* **WRITTEN PROBLEM**: Express the lines of the listing from the line containing "Screen dimensions: 413x219" through the line containing "This screenshot has height=120, width=218." as a JSON list of strings, one string per line, skipping blank lines.

* **EXERCISE DATA**:
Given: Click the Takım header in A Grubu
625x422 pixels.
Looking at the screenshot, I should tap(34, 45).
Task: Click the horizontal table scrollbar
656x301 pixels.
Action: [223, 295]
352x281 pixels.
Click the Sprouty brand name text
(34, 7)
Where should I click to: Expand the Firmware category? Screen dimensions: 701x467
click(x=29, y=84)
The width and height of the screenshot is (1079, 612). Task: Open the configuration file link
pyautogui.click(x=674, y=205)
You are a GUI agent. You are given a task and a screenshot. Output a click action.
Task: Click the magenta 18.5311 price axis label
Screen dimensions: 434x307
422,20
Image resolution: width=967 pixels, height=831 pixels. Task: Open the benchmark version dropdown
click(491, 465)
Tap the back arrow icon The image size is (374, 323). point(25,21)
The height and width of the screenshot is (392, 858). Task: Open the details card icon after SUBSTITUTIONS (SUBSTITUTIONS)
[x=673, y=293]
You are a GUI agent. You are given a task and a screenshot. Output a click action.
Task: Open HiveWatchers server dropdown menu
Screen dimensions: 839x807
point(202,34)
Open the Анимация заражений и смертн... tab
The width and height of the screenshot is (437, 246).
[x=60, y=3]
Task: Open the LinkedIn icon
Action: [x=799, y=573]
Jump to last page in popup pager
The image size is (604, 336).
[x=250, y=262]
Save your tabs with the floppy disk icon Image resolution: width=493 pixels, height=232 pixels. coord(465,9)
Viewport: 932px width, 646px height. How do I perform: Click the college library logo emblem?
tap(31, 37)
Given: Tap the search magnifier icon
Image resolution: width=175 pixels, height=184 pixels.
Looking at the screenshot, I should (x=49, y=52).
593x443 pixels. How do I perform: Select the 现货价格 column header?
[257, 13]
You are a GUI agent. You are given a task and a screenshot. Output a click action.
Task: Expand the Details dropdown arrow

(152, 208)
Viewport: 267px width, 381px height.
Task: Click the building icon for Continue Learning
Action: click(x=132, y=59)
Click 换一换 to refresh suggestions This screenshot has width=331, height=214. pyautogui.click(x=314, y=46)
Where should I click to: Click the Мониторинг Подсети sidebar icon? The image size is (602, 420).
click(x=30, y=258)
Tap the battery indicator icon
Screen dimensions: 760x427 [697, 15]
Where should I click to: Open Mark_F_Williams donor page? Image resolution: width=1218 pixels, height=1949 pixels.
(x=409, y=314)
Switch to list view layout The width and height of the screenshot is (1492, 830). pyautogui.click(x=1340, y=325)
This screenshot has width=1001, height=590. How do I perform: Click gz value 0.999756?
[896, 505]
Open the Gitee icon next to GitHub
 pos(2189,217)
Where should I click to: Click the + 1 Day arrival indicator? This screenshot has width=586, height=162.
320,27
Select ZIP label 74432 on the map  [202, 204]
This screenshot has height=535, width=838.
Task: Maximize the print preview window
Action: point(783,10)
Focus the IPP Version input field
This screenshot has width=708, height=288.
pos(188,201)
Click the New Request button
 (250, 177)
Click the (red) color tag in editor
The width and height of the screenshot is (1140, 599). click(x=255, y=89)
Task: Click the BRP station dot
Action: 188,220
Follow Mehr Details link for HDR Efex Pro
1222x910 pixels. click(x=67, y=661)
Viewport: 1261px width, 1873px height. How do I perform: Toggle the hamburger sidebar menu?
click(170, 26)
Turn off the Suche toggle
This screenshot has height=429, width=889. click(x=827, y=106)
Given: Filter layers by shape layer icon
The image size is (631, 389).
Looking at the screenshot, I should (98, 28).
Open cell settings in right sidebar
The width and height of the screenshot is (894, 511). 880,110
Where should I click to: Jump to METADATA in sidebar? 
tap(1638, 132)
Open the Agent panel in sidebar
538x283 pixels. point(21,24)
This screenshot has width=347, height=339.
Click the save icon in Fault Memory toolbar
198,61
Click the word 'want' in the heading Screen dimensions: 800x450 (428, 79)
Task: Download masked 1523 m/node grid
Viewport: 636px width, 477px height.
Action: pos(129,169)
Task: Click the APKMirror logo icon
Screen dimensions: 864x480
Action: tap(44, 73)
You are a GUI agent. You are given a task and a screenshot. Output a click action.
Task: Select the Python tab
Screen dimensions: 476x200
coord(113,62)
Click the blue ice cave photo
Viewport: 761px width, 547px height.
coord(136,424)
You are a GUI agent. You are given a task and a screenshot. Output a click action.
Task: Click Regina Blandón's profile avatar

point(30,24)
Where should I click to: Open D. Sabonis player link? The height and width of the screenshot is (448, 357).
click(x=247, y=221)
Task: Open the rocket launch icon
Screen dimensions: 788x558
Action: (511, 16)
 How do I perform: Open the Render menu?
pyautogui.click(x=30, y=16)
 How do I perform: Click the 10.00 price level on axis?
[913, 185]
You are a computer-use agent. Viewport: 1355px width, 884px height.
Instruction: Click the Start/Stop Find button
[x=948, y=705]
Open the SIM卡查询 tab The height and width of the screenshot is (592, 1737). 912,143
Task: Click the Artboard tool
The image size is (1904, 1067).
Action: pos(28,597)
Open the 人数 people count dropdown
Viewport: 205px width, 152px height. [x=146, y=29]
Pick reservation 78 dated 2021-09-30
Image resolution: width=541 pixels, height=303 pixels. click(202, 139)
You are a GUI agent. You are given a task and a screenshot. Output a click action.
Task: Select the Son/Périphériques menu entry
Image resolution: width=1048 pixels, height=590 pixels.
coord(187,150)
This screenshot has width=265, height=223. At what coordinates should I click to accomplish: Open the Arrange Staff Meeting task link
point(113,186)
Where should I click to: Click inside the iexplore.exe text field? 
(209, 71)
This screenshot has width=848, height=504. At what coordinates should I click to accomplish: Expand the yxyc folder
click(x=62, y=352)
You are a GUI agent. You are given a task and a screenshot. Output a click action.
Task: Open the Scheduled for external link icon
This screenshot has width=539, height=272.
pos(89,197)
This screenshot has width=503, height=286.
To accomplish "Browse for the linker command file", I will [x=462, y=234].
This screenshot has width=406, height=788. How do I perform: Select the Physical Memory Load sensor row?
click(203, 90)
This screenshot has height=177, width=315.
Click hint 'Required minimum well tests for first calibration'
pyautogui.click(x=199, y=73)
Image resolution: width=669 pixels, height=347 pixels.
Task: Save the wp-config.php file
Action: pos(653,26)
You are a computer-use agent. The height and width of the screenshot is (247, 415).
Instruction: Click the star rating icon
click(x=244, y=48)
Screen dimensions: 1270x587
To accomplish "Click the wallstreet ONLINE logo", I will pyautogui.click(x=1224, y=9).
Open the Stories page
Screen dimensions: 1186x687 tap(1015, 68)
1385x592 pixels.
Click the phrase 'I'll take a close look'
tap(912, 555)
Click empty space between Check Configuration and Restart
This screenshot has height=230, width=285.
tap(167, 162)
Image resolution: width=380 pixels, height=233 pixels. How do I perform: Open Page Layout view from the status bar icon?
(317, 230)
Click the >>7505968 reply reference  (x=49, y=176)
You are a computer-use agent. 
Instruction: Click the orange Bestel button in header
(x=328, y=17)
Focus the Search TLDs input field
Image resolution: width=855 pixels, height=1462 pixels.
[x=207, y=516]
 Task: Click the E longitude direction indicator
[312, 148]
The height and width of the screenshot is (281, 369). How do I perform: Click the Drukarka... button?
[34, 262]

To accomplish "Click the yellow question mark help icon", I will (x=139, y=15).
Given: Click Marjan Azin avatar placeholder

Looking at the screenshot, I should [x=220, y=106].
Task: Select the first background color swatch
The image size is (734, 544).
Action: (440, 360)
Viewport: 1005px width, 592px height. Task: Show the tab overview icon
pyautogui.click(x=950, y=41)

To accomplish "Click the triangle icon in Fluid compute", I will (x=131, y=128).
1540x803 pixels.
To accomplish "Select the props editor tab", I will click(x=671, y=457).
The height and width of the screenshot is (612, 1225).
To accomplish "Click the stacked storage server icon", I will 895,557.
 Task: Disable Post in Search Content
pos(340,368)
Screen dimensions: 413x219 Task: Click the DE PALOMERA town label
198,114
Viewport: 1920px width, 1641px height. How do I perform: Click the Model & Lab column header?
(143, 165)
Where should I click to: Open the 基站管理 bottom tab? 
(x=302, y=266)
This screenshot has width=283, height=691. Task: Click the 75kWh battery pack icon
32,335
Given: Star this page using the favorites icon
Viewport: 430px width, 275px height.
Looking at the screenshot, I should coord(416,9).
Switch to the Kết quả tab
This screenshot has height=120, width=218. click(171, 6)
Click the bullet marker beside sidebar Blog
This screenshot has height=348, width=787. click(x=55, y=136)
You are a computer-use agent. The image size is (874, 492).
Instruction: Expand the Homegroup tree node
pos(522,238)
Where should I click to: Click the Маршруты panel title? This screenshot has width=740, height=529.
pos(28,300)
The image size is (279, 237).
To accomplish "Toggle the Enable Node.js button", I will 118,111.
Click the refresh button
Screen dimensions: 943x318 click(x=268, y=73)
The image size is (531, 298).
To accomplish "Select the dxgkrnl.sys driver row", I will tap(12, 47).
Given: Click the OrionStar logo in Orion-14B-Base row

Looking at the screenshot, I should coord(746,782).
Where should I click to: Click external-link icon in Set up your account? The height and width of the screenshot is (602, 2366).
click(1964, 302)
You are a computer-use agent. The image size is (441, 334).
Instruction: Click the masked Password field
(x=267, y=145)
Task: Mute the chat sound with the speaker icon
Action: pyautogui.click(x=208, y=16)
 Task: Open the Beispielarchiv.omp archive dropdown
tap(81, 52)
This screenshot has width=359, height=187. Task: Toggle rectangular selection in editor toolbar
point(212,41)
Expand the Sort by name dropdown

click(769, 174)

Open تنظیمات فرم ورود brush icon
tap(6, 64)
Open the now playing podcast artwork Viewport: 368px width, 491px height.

* **OUTPUT**:
[
  "Screen dimensions: 413x219 Task: Click the DE PALOMERA town label",
  "198,114",
  "Viewport: 1920px width, 1641px height. How do I perform: Click the Model & Lab column header?",
  "(143, 165)",
  "Where should I click to: Open the 基站管理 bottom tab? ",
  "(x=302, y=266)",
  "This screenshot has width=283, height=691. Task: Click the 75kWh battery pack icon",
  "32,335",
  "Given: Star this page using the favorites icon",
  "Viewport: 430px width, 275px height.",
  "Looking at the screenshot, I should coord(416,9).",
  "Switch to the Kết quả tab",
  "This screenshot has height=120, width=218. click(171, 6)"
]